Segment Open

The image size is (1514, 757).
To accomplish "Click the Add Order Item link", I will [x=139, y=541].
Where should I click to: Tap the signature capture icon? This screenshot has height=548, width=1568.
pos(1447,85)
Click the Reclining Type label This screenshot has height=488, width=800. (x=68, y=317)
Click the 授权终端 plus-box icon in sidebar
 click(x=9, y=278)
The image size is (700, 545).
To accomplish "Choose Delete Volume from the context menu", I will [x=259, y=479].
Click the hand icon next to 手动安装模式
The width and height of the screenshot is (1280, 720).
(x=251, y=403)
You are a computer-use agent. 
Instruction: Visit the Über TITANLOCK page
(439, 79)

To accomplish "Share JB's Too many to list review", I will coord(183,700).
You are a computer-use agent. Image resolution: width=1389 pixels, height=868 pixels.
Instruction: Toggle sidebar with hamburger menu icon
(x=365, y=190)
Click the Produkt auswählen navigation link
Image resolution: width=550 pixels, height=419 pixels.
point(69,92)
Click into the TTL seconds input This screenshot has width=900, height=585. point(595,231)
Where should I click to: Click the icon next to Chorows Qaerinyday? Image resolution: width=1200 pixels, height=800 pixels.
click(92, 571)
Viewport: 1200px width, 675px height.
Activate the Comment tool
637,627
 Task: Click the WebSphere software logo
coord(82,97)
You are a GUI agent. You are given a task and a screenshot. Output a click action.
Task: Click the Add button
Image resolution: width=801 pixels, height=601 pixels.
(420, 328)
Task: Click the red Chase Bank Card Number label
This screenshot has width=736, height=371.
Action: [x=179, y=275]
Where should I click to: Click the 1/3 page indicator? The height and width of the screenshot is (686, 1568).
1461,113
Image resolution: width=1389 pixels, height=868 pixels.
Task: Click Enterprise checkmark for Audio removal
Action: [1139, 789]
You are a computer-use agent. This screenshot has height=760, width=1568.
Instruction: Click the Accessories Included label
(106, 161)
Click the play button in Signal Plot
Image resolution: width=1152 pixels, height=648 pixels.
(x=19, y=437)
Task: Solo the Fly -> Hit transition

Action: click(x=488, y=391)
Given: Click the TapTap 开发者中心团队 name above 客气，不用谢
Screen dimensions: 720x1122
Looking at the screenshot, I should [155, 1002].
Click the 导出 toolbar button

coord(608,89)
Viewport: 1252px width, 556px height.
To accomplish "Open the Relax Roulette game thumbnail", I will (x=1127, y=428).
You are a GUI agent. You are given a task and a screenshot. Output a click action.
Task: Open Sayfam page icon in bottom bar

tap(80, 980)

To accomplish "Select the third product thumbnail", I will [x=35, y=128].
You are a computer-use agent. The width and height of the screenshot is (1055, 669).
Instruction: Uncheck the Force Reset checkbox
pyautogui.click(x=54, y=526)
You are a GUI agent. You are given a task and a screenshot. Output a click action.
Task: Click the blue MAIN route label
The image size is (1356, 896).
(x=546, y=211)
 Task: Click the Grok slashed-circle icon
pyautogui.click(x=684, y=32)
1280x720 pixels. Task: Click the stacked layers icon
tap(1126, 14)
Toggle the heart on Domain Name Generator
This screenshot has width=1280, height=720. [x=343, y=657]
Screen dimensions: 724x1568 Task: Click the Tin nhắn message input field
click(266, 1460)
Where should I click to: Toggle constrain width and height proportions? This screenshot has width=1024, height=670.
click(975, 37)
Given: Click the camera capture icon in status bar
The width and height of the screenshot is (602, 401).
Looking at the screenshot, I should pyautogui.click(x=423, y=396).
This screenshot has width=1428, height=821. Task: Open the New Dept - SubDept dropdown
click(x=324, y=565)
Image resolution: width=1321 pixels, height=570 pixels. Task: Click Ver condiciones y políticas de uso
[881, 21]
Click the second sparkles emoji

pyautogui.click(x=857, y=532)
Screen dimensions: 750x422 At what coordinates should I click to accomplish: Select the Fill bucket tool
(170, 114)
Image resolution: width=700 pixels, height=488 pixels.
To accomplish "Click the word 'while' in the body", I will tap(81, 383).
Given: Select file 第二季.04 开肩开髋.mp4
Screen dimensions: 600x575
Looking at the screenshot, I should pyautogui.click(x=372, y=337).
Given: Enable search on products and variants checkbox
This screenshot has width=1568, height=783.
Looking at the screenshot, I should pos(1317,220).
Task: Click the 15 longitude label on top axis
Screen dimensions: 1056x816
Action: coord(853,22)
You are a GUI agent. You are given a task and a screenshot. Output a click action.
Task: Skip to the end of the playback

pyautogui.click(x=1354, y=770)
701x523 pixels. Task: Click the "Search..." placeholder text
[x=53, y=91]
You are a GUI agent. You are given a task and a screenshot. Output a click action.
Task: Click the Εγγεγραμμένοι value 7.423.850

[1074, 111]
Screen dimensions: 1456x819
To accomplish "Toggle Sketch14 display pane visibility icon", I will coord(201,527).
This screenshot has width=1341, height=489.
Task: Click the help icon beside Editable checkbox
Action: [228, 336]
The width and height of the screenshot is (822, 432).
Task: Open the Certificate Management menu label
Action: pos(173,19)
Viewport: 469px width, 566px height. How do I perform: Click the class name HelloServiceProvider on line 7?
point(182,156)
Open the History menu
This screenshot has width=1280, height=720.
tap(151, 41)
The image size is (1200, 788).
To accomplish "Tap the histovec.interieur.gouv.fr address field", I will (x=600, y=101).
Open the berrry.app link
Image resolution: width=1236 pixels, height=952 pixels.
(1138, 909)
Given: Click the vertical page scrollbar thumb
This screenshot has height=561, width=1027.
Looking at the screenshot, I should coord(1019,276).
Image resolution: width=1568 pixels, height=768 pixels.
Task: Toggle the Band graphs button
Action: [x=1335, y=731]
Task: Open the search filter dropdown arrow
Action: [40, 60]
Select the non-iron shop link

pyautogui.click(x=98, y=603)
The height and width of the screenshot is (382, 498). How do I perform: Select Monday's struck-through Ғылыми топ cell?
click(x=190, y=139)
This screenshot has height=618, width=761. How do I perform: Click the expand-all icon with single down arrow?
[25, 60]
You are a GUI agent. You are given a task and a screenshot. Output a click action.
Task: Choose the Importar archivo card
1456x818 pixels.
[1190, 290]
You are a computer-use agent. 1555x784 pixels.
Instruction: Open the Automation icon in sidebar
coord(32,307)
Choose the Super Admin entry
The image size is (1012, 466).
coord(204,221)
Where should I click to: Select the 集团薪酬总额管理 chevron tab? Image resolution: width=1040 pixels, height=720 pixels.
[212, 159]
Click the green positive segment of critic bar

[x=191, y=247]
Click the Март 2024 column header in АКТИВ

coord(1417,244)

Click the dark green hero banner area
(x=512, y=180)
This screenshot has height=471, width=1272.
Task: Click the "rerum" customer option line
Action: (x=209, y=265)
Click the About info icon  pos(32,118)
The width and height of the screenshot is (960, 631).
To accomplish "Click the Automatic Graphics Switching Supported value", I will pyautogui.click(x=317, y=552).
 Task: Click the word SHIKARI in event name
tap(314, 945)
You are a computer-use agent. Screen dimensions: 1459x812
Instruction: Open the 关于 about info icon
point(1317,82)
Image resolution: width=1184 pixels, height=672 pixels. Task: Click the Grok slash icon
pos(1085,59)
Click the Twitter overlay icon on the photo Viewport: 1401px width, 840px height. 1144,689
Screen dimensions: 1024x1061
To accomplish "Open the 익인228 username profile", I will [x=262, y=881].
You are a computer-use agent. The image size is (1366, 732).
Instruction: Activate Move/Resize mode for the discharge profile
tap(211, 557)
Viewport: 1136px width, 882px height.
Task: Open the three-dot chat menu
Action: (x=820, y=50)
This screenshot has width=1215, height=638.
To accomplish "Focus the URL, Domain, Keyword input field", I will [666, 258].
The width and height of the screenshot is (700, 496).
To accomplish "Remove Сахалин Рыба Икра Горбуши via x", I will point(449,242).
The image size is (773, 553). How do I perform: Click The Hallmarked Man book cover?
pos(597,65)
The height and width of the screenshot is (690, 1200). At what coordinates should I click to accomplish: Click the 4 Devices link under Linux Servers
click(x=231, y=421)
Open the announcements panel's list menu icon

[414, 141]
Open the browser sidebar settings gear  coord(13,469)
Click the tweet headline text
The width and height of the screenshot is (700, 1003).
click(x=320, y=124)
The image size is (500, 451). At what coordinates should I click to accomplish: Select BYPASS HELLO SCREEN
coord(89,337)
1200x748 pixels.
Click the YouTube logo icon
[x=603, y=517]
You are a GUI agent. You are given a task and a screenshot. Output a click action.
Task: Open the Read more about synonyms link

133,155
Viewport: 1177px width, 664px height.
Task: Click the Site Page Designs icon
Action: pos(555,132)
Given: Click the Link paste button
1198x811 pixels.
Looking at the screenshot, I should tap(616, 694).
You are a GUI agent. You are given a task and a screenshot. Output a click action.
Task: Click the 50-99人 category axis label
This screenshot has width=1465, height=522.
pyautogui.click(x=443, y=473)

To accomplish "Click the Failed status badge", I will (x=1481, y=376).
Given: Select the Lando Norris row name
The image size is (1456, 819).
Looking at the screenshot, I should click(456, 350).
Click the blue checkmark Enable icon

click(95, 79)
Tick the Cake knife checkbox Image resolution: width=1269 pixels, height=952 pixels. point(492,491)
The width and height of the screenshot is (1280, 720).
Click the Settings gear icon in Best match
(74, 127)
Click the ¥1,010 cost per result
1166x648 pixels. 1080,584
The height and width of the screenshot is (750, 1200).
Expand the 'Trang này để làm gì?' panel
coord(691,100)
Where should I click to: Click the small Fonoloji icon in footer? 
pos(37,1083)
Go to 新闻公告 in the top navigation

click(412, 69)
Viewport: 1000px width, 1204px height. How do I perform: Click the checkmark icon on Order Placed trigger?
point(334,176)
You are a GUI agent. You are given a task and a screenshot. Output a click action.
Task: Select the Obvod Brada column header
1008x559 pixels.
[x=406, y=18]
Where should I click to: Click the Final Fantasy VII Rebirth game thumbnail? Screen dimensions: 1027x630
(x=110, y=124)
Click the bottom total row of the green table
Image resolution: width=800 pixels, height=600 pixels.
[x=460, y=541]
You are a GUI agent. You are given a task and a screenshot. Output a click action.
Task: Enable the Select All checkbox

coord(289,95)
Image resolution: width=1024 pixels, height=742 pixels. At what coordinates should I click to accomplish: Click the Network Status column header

Segment Closed

*Assignment*: Your answer should consist of the lines from the line with "You are a computer-use agent. This" to the line with "Viewport: 1252px width, 556px height." above, repeated exactly, both ends included.

*Output of the task*:
You are a computer-use agent. This screenshot has height=760, width=1568.
Instruction: Click the Accessories Included label
(106, 161)
Click the play button in Signal Plot
Image resolution: width=1152 pixels, height=648 pixels.
(x=19, y=437)
Task: Solo the Fly -> Hit transition

Action: click(x=488, y=391)
Given: Click the TapTap 开发者中心团队 name above 客气，不用谢
Screen dimensions: 720x1122
Looking at the screenshot, I should [155, 1002].
Click the 导出 toolbar button

coord(608,89)
Viewport: 1252px width, 556px height.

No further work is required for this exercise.